Pixel coordinate grounding data:
• • • • • • •

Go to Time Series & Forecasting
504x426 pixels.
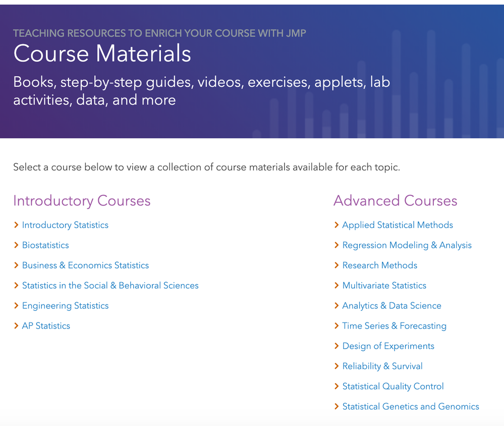click(x=394, y=326)
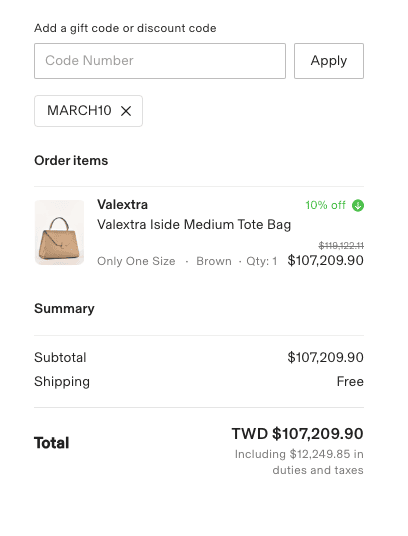Viewport: 408px width, 536px height.
Task: Click the green discount arrow icon
Action: click(358, 205)
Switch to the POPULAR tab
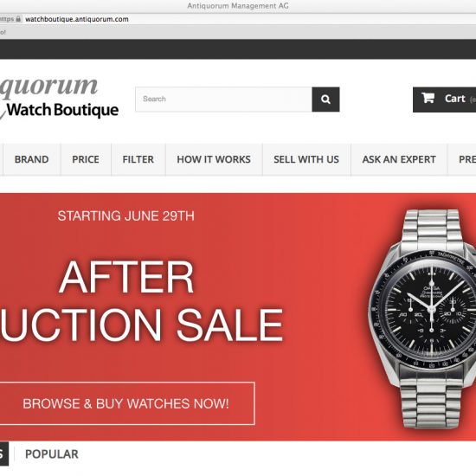Viewport: 476px width, 476px height. (x=52, y=454)
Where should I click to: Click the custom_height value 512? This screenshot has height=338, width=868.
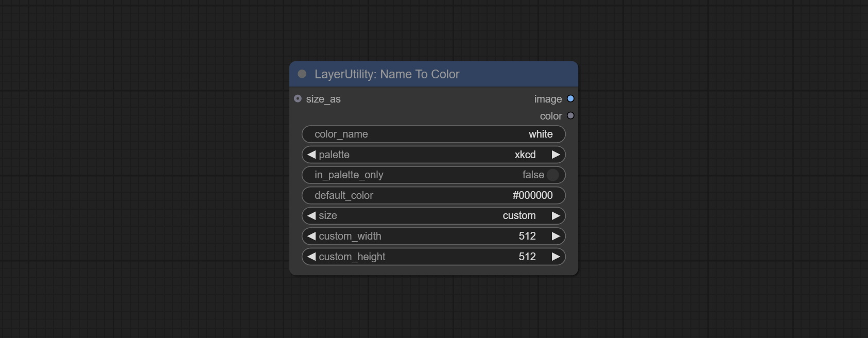point(527,257)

• • • • • • •

■ Your task ■
The answer consists of the lines from the one holding "Switch to the POPULAR tab" to the end of the records, inclusive, restated exactly and without pictures.

■ Solved exercise ■
Switch to the POPULAR tab
Viewport: 476px width, 476px height. (x=52, y=454)
Where should I click to: Click the custom_height value 512? This screenshot has height=338, width=868.
point(527,257)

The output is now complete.